I made the joke earlier that, at the end of 2016, someone asked God to stop killing celebrities. She listened, and spent 2017 revealing the creeps.
This could be– I use the words could be, because predicting the future is impossible and the risk of future embarrassment is high when one tries to do so– the end of an era; it’s possible that 2017 is the high water mark for Corporate America.
I will probably never be a billionaire. It’s not my inclination. If I could get a reliable middle-class life by writing, and never have to subordinate in the false name of “work”, I’d probably do that instead. I care more about cultural influence and personal integrity than a bunch of expensive toys I’d get used to in fifteen minutes. Yet I know that others are not like me. There are people in the world who wish to dominate, to humiliate, and to grow in power without bound. It’s not material wealth that drives them; like anyone else would, they bore of the toys quickly. It’s the subordination of the world that energizes them: a private view of a well-bred, Ivy-educated girl willing to debase herself.
We can’t end sexual harassment in Corporate America without ending Corporate America. This is no obstacle; we should end them both.
Let’s take note of what we’re up against. Harvey Weinstein infamously said, “that was the culture then.” With more secrecy in it, it’s the culture now. Understand this: to the sorts of people who become corporate executives, there is no such thing as an “abuse of power”. What we call abuse, they call power. Their imagined right to use their social and economic position for sexual gratification is, for many of them, the executive perk they care the most about. They’ll give up the private flights and bully pulpits before they give up hope of debasing a woman (or, in some cases, a man) half their age.

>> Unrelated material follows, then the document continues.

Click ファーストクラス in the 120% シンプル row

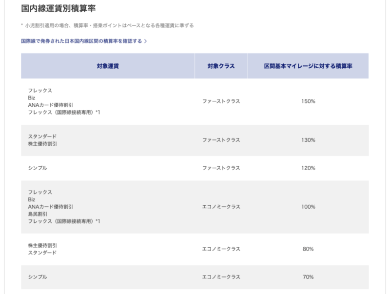click(221, 168)
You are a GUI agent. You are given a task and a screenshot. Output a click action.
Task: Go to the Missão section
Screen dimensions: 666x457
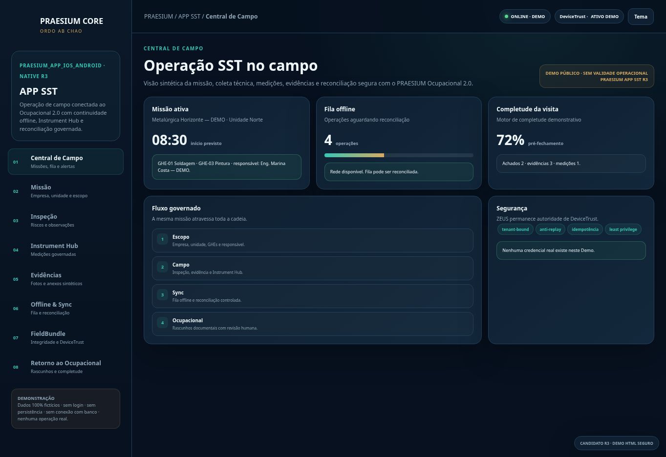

Everyone gets funneled into the corporate game, and most decent people hate it. Some decent people beat the odds against them and succeed, and even after that, they hate it. Yet there are a few people who are energized by endless social competition, zero-sum status games, and the plethora of pointless nonsense that characterize high bureaucratic capitalism. They will win. The whole process takes energy from normal people until they cease to compete, but there are some who gain lift from it. They don’t mind “working” 100-hour weeks because the courtiers’ games are the only thing they care to do. They’ll always have an advantage. It cannot be fixed. Narcissists and psychopaths will, in the current system, inexorably win and drive out everyone else.
This is why I mock so-called “corporate feminism”, the Lean In nonsense. Of course, corporate feminism is not completely self-contradictory. In theory, a matriarchy could exist that is an oppressive as the patriarchy that exists today (which is, though this does not excuse bad behavior, relatively mild compared to patriarchies of antiquity). Such a society could be just as corporate as this one. A vision of corporate dominion coupled with female supremacy would be internally consistent. But, to most people, feminism means female equality, not supremacy. Gender equality is not compatible with the corporate system as it exists today, because the projection of power matters, more than merit and more than anything that might otherwise be a source of power, and society will always deem one gender more capable (contrary to reality, which seems to have endowed the genders with roughly equal amounts of competence) and powerful than the other. The only major difference between men and women is that we look different (obvious and underwhelming, right?) but the post-truth corporate system runs on appearances.
Furthermore, the corporate system cannot survive without executive payoffs that decent people would consider distasteful and wrong. Seven- and eight-figure salaries are not enough. People get used to those, mighty quick. After three months, a person’s salary becomes, to him, an objective entitlement. Material wealth is not enough for these people; they must dominate.
One might say that if a model of society requires people to be mistreated, and that this falls disproportionately on one-half of the population that tends to hold less power for historical reasons, then we ought to scrap that model of society. I agree. Let’s end executive capitalism. In Scandinavia, managers work for companies; in the U.S., companies work for managers. Let’s become more civilized. Do we really need an overpaid, self-indulgent feudal overclass? I doubt it. Society would run better without those idiots in charge.
It is possible– I do not say certain or even likely, but possible— that 2017 represents a high water mark for the self-indulgent corporate capitalism that Donald Trump has exemplified for the past forty years. I’ve heard people crack jokes about “Hollywood executives”. Don’t make that mistake; it’s not just Hollywood. We hear the Hollywood stories, because those tend to have prettier women and uglier men involved, but this runs deep and for every creep who gets caught, there are twenty who’ve gotten away with it. Our system exists in its current form because the most powerful people go to work for reasons other than money (they’ve got enough). Take away their perceived “right” to abuse power, and they’ll lose motivation and drop out of the system, and that’ll be good for everyone. Our society is broken in more ways than I can count right now; we’ve got a lot of earnest work to do, in order to fix it.